„Im Auftrag der BVV“ – Was bedeuten die kleinen Schilder in unseren Bussen?

Seit kurzem sind unsere Fahrzeuge mit kleinen Hinweisschildern auf der Eingangstüre ausgestattet.

Die Aufschrift lautet: Im Auftrag der BVV

Warum machen wir das?

Seit dem 01.01.2017 wird der Linienverkehr von BREMERHAVEN BUS unter einem neuen Vertrag durchgeführt. Dieser Öffentliche Dienstleistungsauftrag (ÖDA) regelt alle Pflichten und Rechte für den Linienverkehr im Linienbündel Bremerhaven (Bremerhaven plus einzelne Linien nach Imsum, Spaden, Langen, Debstedt und Schiffdorf)

Aus juristischen Gründen konnte dabei nicht mehr die Verkehrsgesellschaft Bremerhaven AG Vertragspartner sein. Deshalb wurde unsere Muttergesellschaft, die Bremerhavener Versorgungs- und Verkehrsgesellschaft mbH (BVV), Vertragspartner.

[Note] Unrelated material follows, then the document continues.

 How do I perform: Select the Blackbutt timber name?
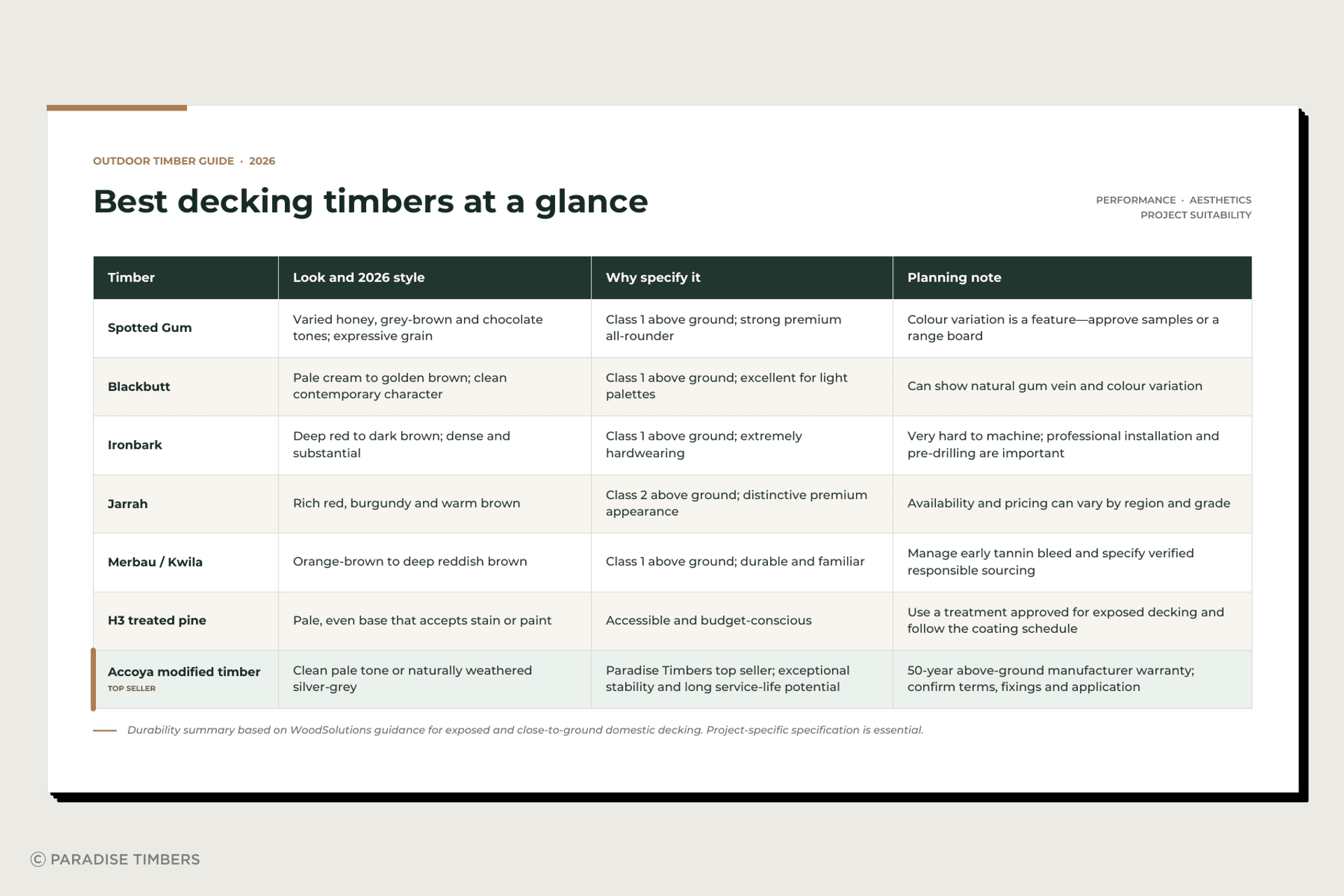(x=139, y=386)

Da im Linienverkehr nun aber vorgeschrieben ist, dass der Genehmigungsinhaber auf jedem Fahrzeug ausgewiesen werden muss, haben wir die Fahrzeuge mit einem kleinen Zusatzschild “Im Auftrag der BVV“ ausgestattet.

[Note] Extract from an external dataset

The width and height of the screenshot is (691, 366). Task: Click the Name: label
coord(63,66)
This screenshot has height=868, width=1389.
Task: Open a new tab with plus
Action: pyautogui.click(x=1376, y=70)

Das braucht Euch aber nicht weiter verunsichern, weil alles rund um den Busverkehr in Bremerhaven weiterhin von den gleichen Menschen unter der Marke BREMERHAVEN BUS geleistet wird und damit weiterhin gilt:

 

Jörg Fröhlich

2 Gedanken zu „„Im Auftrag der BVV“ – Was bedeuten die kleinen Schilder in unseren Bussen?“

  1. Liegt das daran, dass normalerweise der ÖPNV europaweit ausgeschrieben werden muss und die VGB juristisch privat und die BVV öffentlich?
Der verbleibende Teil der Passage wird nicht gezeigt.